Bailout Official at the Treasury to Leave Post

The Treasury Department building in Washington. Chip Somodevilla/Getty ImagesThe Treasury Department building in Washington.

After more than two years of long train rides and selling off more than $120 billion in assets, the chief investment officer of the Treasury Department’s bailout program is stepping down.

The official, Matt Pendo, will serve his last day on Friday. He will be succeeded by Charmian Uy, who joined the department last summer from Sunoco, where she was treasurer.
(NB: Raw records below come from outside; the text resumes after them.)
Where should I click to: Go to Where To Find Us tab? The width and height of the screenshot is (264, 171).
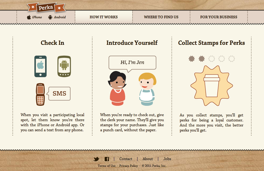tap(161, 17)
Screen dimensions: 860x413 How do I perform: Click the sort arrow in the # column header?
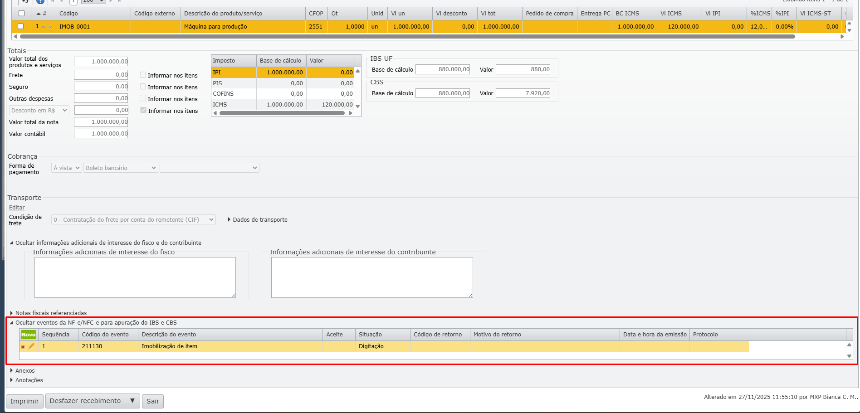tap(39, 14)
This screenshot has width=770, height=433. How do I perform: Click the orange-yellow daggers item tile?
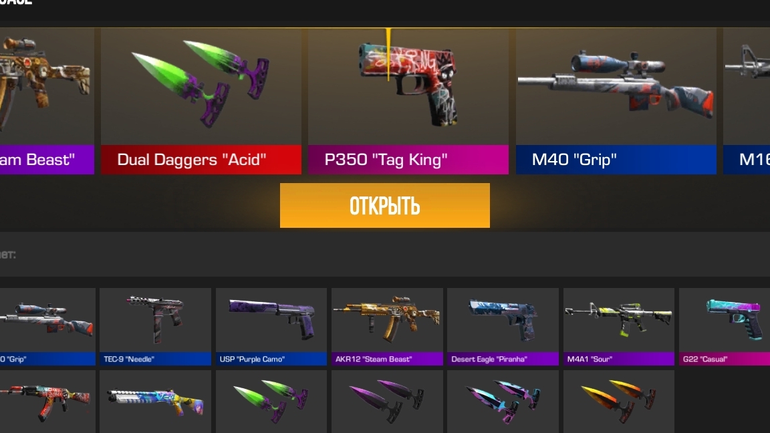[619, 402]
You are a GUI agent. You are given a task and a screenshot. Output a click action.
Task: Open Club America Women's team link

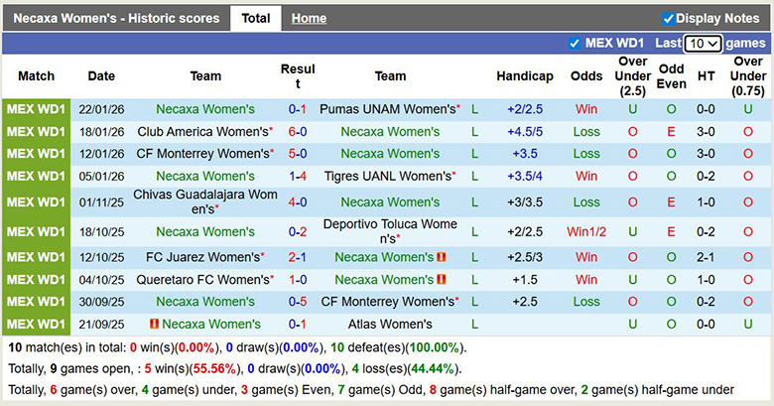202,131
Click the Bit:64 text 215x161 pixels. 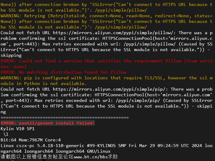click(x=8, y=140)
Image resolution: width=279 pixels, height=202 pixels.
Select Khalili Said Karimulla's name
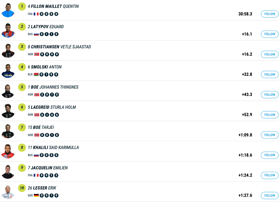pos(53,148)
Leaving Treasury will mean the end of commuting to Washington from Connecticut, where Mr. Pendo’s wife and four children remained. Mr. Pendo, 49, took the 5:30 a.m. train from Pennsylvania Station in Manhattan every Monday, returning late in the week.

“The body and family can take only so much of that,” he said in an interview. He has no immediate plans, other than spending time with his family.

During his two-year tenure as chief investment officer, Mr. Pendo oversaw a substantial unwinding of financial lifelines given during the financial crisis, notably the complete sell-off of the Treasury’s holdings in the insurance giant American International Group.

“Matt is an exceptionally talented individual and served the taxpayers extraordinarily well,” Timothy G. Massad, the Treasury Department’s assistant secretary for financial stability, said in a statement.

A former investment banker who spent 25 years at Merrill Lynch and then Barclays, Mr. Pendo began working at Treasury in November of 2010, serving as deputy to his predecessor, David N. Miller. He was immediately thrust into the work of getting the government out of the many investments it had acquired in various rescue programs.

During his time as chief investment officer, Mr. Pendo oversaw the sale of the federal government’s 92 percent stake in A.I.G. over 19 months. The process yielded a profit of $22.7 billion to taxpayers.

Mr. Pendo also helped navigate Treasury’s exit from its investment in Chrysler, as well as setting up a way for the government to auction off its preferred stock holdings in the nation’s banks. Several of those exits yielded more than $1 billion in profit.

The government has begun to sell its shares in General Motors, and will completely unwind its stake by early next year. That will most likely generate a billion-dollar loss to taxpayers.

But Mr. Pendo said that he remained proud of his team’s work. “We had to figure out a balance between the speed of an exit and the return to taxpayers,” he said. “We tried to do the right thing.”